→ **Exercise inputs**:
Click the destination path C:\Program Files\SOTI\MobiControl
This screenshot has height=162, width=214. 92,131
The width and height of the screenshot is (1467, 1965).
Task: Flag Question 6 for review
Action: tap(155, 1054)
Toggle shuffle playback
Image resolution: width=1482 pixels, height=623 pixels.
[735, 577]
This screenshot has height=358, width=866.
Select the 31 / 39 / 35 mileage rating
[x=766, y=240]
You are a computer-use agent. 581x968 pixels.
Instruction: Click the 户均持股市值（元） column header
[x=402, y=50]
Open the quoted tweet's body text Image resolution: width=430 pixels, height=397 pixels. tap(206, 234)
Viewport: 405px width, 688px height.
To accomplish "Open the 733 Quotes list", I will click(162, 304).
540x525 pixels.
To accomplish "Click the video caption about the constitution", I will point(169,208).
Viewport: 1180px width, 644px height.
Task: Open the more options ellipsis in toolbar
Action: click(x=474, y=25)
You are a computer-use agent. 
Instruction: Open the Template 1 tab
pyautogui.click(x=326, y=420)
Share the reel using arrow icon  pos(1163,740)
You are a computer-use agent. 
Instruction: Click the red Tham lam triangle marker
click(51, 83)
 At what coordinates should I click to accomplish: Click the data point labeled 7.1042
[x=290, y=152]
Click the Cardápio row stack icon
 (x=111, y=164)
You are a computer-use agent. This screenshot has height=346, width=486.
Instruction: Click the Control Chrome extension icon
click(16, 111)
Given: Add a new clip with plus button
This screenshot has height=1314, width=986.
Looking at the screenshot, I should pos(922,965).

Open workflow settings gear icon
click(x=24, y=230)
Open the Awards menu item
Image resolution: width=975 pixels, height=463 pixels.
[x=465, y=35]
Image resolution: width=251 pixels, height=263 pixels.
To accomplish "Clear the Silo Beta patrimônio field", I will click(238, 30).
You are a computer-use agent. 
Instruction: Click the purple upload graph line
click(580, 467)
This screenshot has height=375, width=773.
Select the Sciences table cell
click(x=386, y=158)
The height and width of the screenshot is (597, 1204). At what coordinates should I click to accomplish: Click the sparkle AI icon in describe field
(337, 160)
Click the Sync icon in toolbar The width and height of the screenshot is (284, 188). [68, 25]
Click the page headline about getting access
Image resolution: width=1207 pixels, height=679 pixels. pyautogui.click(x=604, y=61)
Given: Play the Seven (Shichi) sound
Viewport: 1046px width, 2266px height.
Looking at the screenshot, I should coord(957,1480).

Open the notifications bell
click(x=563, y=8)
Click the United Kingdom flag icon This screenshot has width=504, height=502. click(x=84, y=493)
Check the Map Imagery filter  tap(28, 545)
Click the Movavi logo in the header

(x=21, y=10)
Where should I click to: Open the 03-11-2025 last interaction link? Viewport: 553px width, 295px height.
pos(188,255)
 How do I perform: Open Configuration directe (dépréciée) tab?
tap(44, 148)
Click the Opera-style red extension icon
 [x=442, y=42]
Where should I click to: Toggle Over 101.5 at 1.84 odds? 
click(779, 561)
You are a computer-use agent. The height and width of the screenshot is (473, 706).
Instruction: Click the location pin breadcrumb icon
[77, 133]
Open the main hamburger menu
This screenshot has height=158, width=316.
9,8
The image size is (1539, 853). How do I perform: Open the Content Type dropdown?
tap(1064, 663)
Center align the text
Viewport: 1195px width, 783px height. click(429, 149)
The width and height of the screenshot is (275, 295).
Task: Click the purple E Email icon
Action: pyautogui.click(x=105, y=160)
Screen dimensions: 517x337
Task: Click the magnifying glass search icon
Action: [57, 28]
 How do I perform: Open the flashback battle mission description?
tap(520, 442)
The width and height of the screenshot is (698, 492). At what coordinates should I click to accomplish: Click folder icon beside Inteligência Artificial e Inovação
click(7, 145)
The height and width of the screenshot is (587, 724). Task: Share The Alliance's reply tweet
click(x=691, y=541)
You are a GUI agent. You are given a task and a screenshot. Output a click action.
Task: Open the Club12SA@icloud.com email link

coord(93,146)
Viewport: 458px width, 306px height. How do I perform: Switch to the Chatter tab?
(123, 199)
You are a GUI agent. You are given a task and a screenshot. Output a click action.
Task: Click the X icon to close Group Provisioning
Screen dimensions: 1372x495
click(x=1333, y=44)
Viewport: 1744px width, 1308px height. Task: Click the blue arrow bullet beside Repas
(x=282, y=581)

→ **Work instructions**: One exact transcript of the whole listing is the expected answer.

→ **Output of the exercise**:
Click the destination path C:\Program Files\SOTI\MobiControl
This screenshot has height=162, width=214. 92,131
The width and height of the screenshot is (1467, 1965).
Task: Flag Question 6 for review
Action: tap(155, 1054)
Toggle shuffle playback
Image resolution: width=1482 pixels, height=623 pixels.
[735, 577]
This screenshot has height=358, width=866.
Select the 31 / 39 / 35 mileage rating
[x=766, y=240]
You are a computer-use agent. 581x968 pixels.
Instruction: Click the 户均持股市值（元） column header
[x=402, y=50]
Open the quoted tweet's body text Image resolution: width=430 pixels, height=397 pixels. tap(206, 234)
Viewport: 405px width, 688px height.
To accomplish "Open the 733 Quotes list", I will click(162, 304).
540x525 pixels.
To accomplish "Click the video caption about the constitution", I will point(169,208).
Viewport: 1180px width, 644px height.
Task: Open the more options ellipsis in toolbar
Action: click(x=474, y=25)
You are a computer-use agent. 
Instruction: Open the Template 1 tab
pyautogui.click(x=326, y=420)
Share the reel using arrow icon  pos(1163,740)
You are a computer-use agent. 
Instruction: Click the red Tham lam triangle marker
click(51, 83)
 At what coordinates should I click to accomplish: Click the data point labeled 7.1042
[x=290, y=152]
Click the Cardápio row stack icon
 (x=111, y=164)
You are a computer-use agent. This screenshot has height=346, width=486.
Instruction: Click the Control Chrome extension icon
click(16, 111)
Given: Add a new clip with plus button
This screenshot has height=1314, width=986.
Looking at the screenshot, I should pos(922,965).

Open workflow settings gear icon
click(x=24, y=230)
Open the Awards menu item
Image resolution: width=975 pixels, height=463 pixels.
[x=465, y=35]
Image resolution: width=251 pixels, height=263 pixels.
To accomplish "Clear the Silo Beta patrimônio field", I will click(238, 30).
You are a computer-use agent. 
Instruction: Click the purple upload graph line
click(580, 467)
This screenshot has height=375, width=773.
Select the Sciences table cell
click(x=386, y=158)
The height and width of the screenshot is (597, 1204). At what coordinates should I click to accomplish: Click the sparkle AI icon in describe field
(337, 160)
Click the Sync icon in toolbar The width and height of the screenshot is (284, 188). [68, 25]
Click the page headline about getting access
Image resolution: width=1207 pixels, height=679 pixels. pyautogui.click(x=604, y=61)
Given: Play the Seven (Shichi) sound
Viewport: 1046px width, 2266px height.
Looking at the screenshot, I should coord(957,1480).

Open the notifications bell
click(x=563, y=8)
Click the United Kingdom flag icon This screenshot has width=504, height=502. click(x=84, y=493)
Check the Map Imagery filter  tap(28, 545)
Click the Movavi logo in the header

(x=21, y=10)
Where should I click to: Open the 03-11-2025 last interaction link? Viewport: 553px width, 295px height.
pos(188,255)
 How do I perform: Open Configuration directe (dépréciée) tab?
tap(44, 148)
Click the Opera-style red extension icon
 [x=442, y=42]
Where should I click to: Toggle Over 101.5 at 1.84 odds? 
click(779, 561)
You are a computer-use agent. The height and width of the screenshot is (473, 706).
Instruction: Click the location pin breadcrumb icon
[77, 133]
Open the main hamburger menu
This screenshot has height=158, width=316.
9,8
The image size is (1539, 853). How do I perform: Open the Content Type dropdown?
tap(1064, 663)
Center align the text
Viewport: 1195px width, 783px height. click(429, 149)
The width and height of the screenshot is (275, 295).
Task: Click the purple E Email icon
Action: pyautogui.click(x=105, y=160)
Screen dimensions: 517x337
Task: Click the magnifying glass search icon
Action: [57, 28]
 How do I perform: Open the flashback battle mission description?
tap(520, 442)
The width and height of the screenshot is (698, 492). At what coordinates should I click to accomplish: Click folder icon beside Inteligência Artificial e Inovação
click(7, 145)
The height and width of the screenshot is (587, 724). Task: Share The Alliance's reply tweet
click(x=691, y=541)
You are a GUI agent. You are given a task and a screenshot. Output a click action.
Task: Open the Club12SA@icloud.com email link

coord(93,146)
Viewport: 458px width, 306px height. How do I perform: Switch to the Chatter tab?
(123, 199)
You are a GUI agent. You are given a task and a screenshot. Output a click action.
Task: Click the X icon to close Group Provisioning
Screen dimensions: 1372x495
click(x=1333, y=44)
Viewport: 1744px width, 1308px height. Task: Click the blue arrow bullet beside Repas
(x=282, y=581)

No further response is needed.